## ACTIVITY
Copy the lines below, please, starting with the one that contains "The image size is (820, 450)." and ending with the last. Pictures stay out.

## RECORDS FOR THE EXERCISE
_ _ _ _ _ _ _
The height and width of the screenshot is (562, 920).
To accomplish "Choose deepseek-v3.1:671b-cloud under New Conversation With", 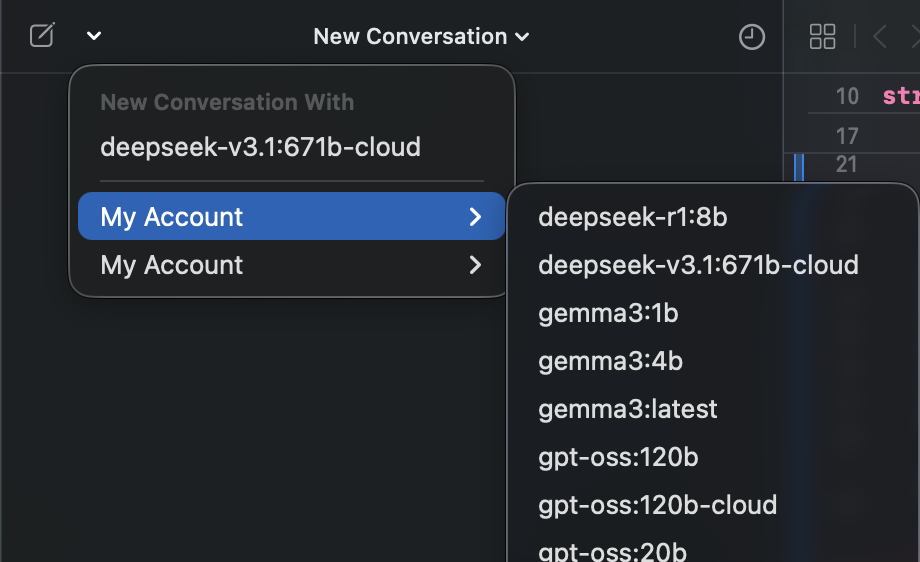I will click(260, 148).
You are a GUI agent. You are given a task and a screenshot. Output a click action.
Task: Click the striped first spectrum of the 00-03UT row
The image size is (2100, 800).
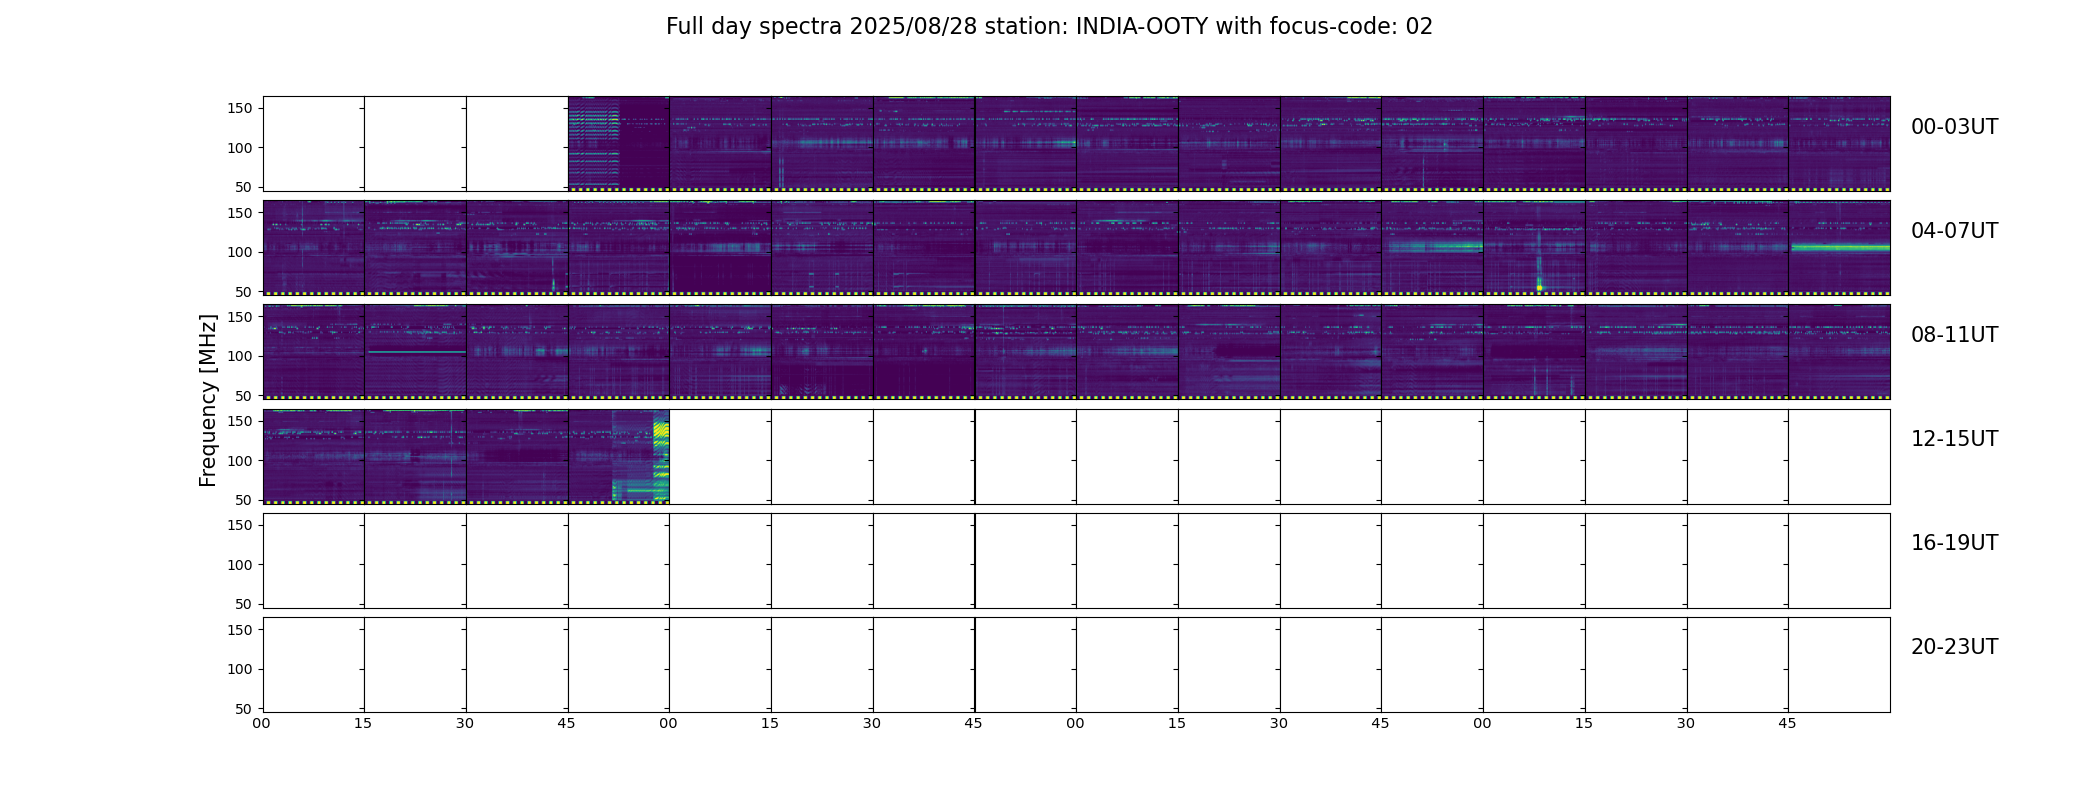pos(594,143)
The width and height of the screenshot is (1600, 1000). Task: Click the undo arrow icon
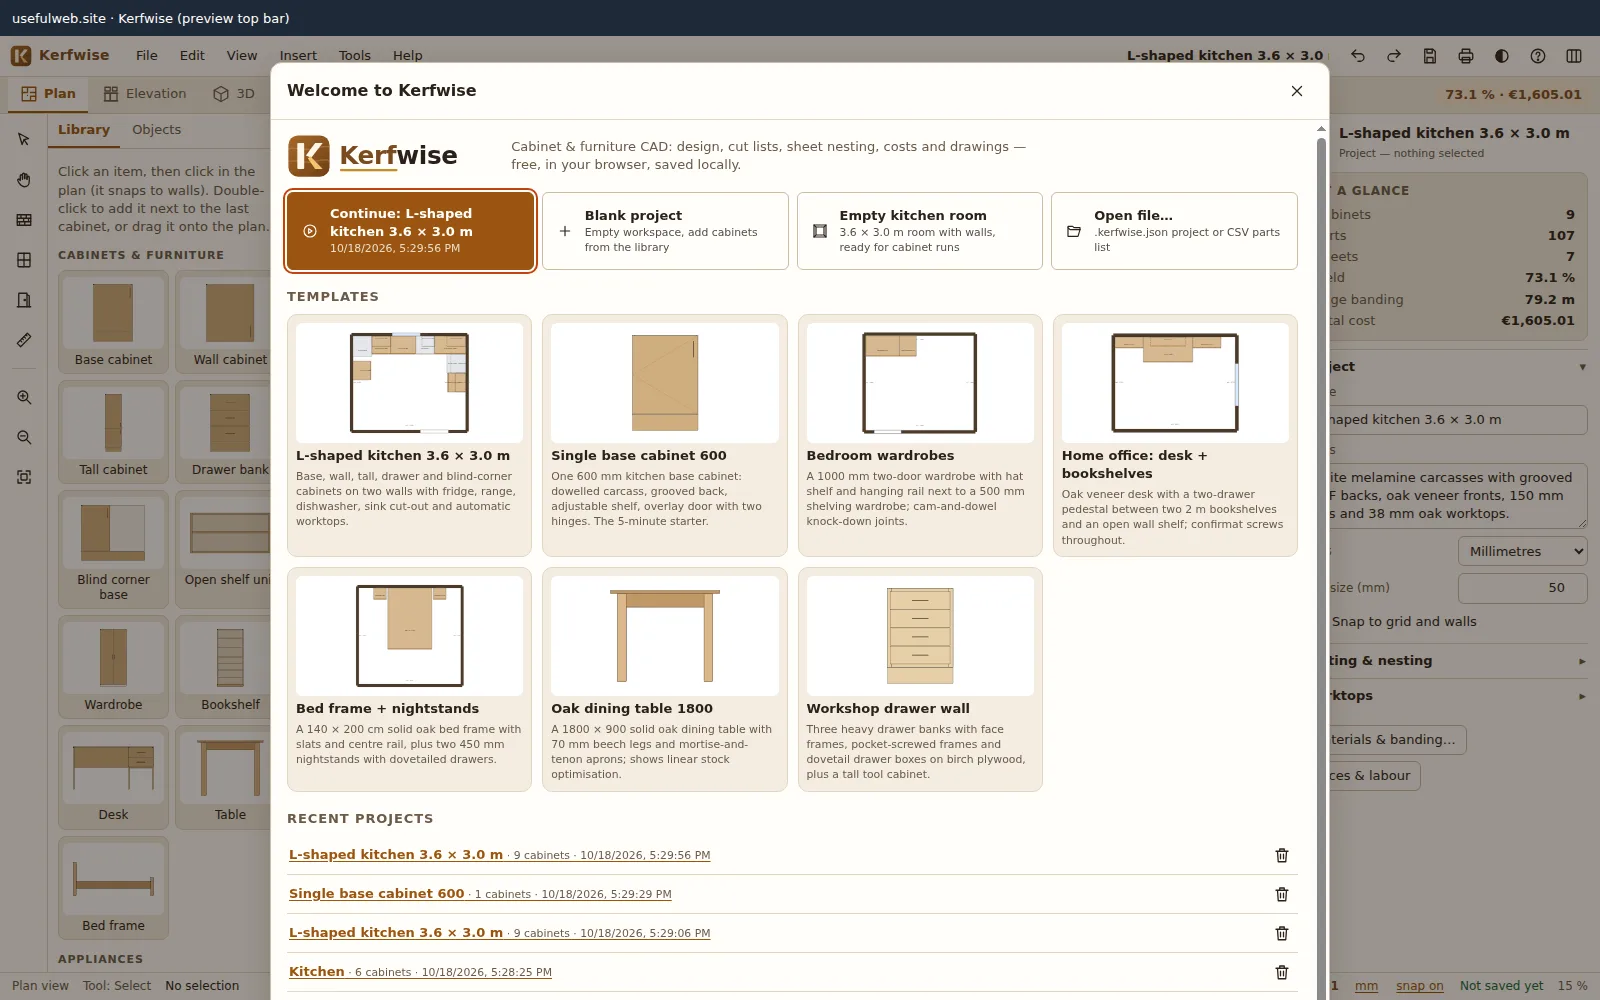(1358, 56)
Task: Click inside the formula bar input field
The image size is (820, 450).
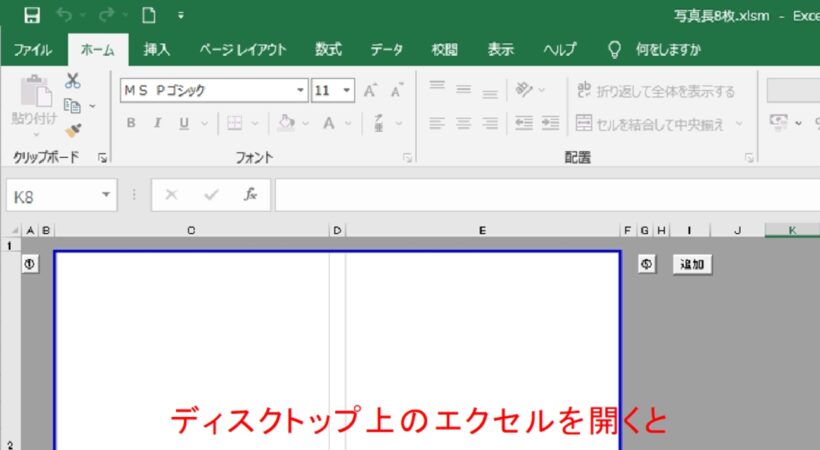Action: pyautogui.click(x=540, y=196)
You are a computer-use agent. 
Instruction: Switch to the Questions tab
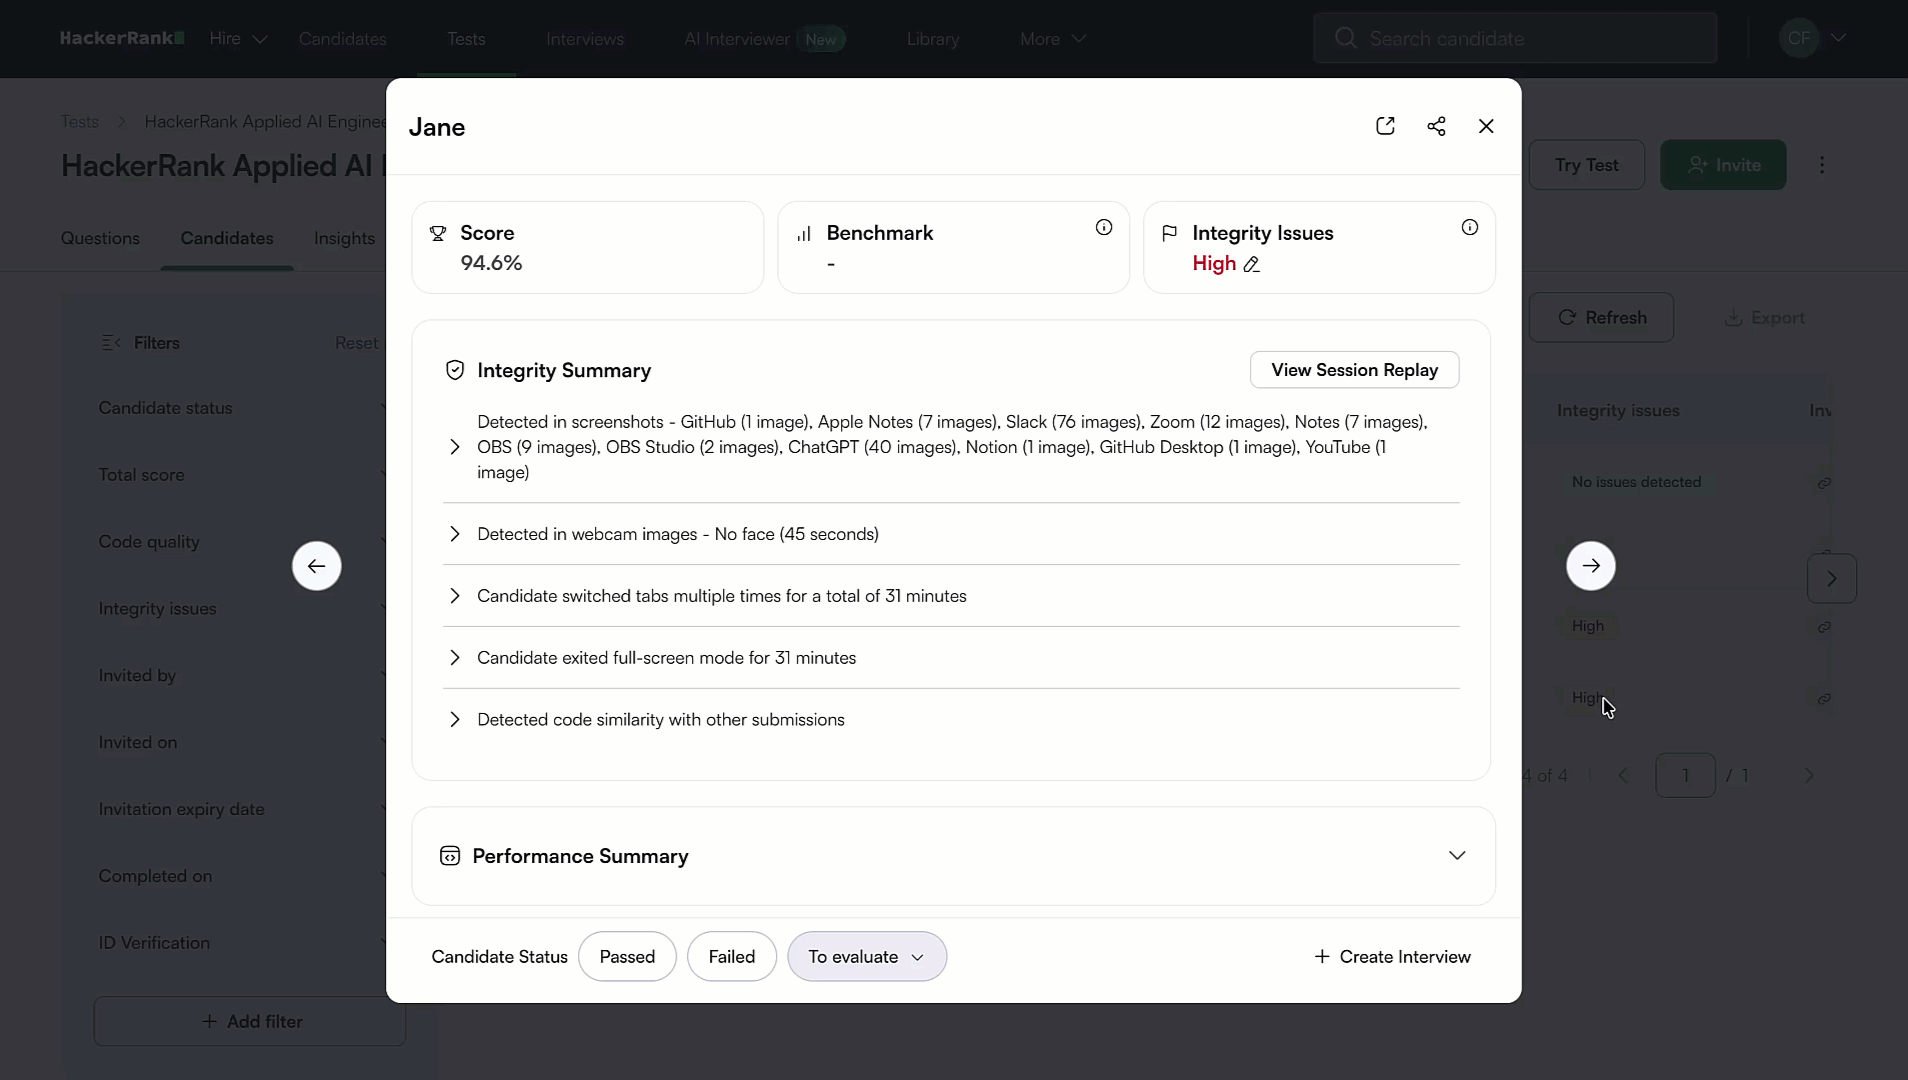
_ _ _ _ _ _ _
## SOLUTION
The image size is (820, 450).
Action: pyautogui.click(x=540, y=196)
You are a computer-use agent. 
Instruction: Switch to the Questions tab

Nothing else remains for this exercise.